Ms Velisha said there also needed to be a change in mindset, with many farmers viewing safety improvements as a burden or an expensive fix.
"It's really about thinking of safety as actual way to streamline your business and add value and benefit," she said.
"Generally if you have really good safety elements and structures and you've thought about things... you gain a lot of other efficiencies in your business.
"What we found is if you put safety at the cornerstone of what you do, you create efficiencies that are also business related - it's not a cost at all.
"Forget fines or going to jail, the thought of having someone die on your farm and having to live with that is a burden that really none of us should have to have."
Ms Venisha is also involved in WorkSafe's new farm safety campaign, 'It's never you, until it is', where people in agriculture are sharing their stories to help change industry attitudes towards safety.
Newly-released data has revealed male farmers with an average age of 56 made up the grim death toll on farms across Victoria last year.
Nine Victorians died as a result of workplace incidents in agriculture in 2020, compared to nine deaths in 2019 and six deaths in 2018.
Nationally, 58 on-farm deaths were recorded last year, the same number as 2019.
Quad bike and side-by-side accidents claimed a total 21 lives on Australian farms last year.
Eight of the deaths were children under 15 including two on quad bikes and one on a side-by-side.
Quad bikes (14) and tractors (nine) were again the leading causes of non-intentional deaths on farms despite an increased safety focus on them.
A total of 424 agriculture-related injury claims were accepted by WorkSafe Victoria in 2020.
It comes as a new 24-page national farm safety blueprint set an ambitious target to cut farm deaths to zero by 2030.
The National Farm Safety Education Fund Strategy, released by Farmsafe Australia, relies heavily on a raft of new grassroots leadership and education programs to reduce national on-farm fatalities.

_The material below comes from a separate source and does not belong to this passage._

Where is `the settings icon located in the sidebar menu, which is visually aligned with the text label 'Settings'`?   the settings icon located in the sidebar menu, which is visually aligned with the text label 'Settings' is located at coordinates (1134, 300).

Farmsafe Australia also acknowledged the increasing focus on farm safety was partly due to industrial manslaughter laws that have already been implemented or are being considered in some states.
Its chairman Charles Armstrong said agriculture needed to change its attitude to work health and safety practices.

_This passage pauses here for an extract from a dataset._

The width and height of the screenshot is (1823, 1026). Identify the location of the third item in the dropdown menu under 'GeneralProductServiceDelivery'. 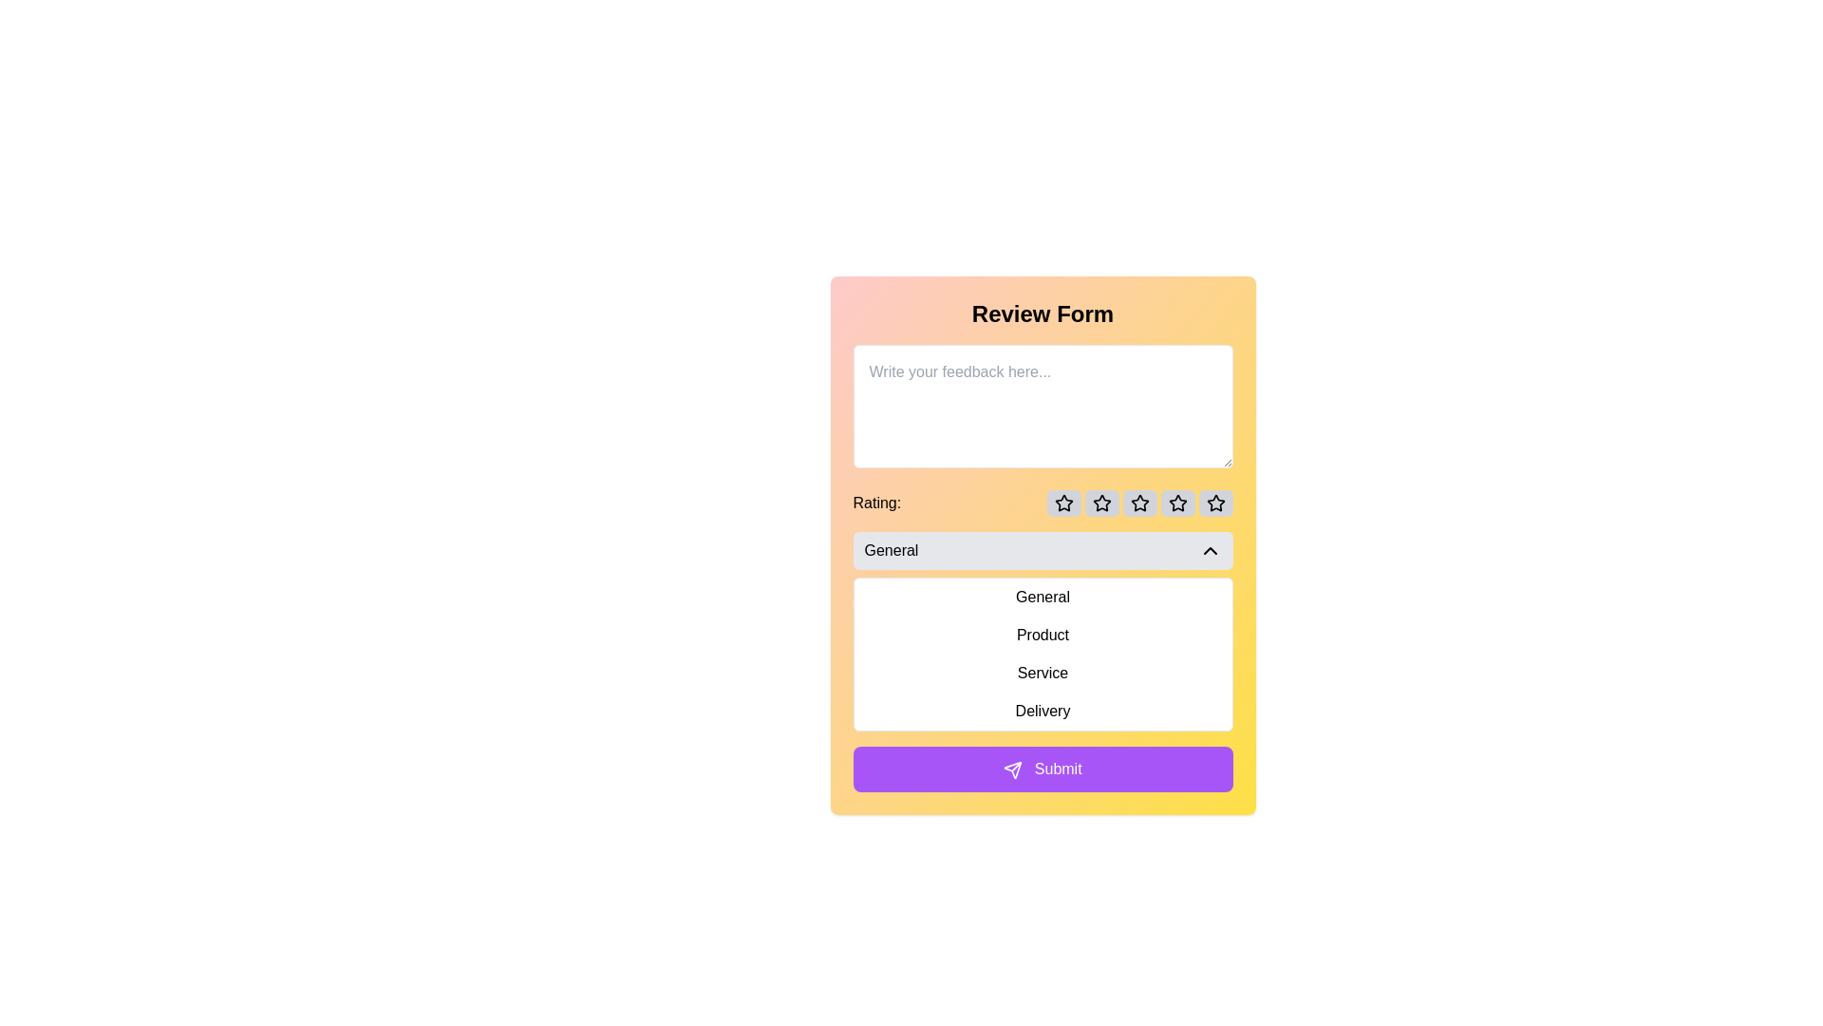
(1042, 672).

Mr Armstrong said the federal government had dedicated a further $1.6 million in funding for farm safety during the next three years which meant the roll-out of the strategy could start immediately.
The strategy identified five key targets for further investment, including leadership and cultural change, the next generation of farmers, physical and psychological wellbeing, industry endorsed training and continued learning, and evidence and incentivism.

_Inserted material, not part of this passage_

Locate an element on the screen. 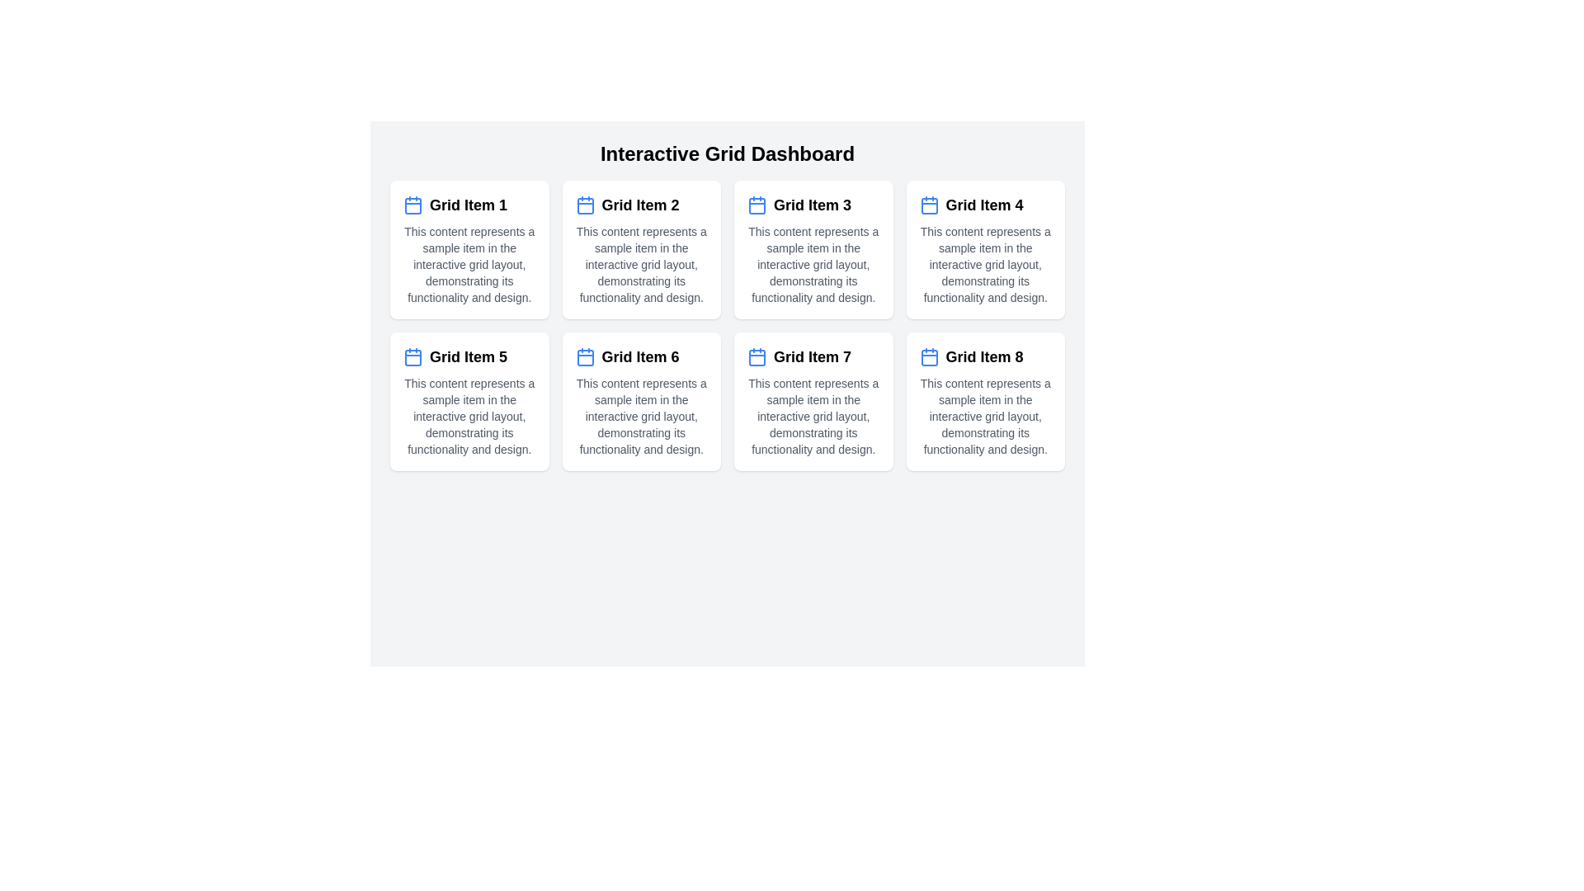 The height and width of the screenshot is (891, 1584). the bold, black text label reading 'Grid Item 7', which is styled as a headline in the first column of the second row in a grid layout is located at coordinates (812, 355).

The safety blueprint also tackled the need to reduce farm fatalities among children under 15 years who now accounted for around 15 per cent of deaths.
It recommended the development of a national farm safety curriculum to be delivered in high schools across Australia.
In the longer term, a national strategy for child safety on farm will be developed along with child farm safety campaigns.
Another key plank of the strategy will involve campaigns to tackle the role poor mental and physical health, fatigue and stress can play in causing fatal farm accidents.
Again, the key messages will be delivered at the grassroots by trusted peers with practical tips and experiences rather than focusing on compliance and enforcement.
The program of investment in industry-endorsed training and continued learning will include courses in seasonal work like sowing, harvesting and shearing .
The opportunity to pilot a basic nationally-recognised farm safety accreditation for backpackers, migrants and seasonal workers will also be investigated.
The strategy highlighted the potential value of explaining the economic costs of accidents and deaths to farm businesses.
Farmsafe Australia will report annually, through the Safer Farms Report, to measure performance and to ensure delivery of programs and initiatives that increase safety on farm.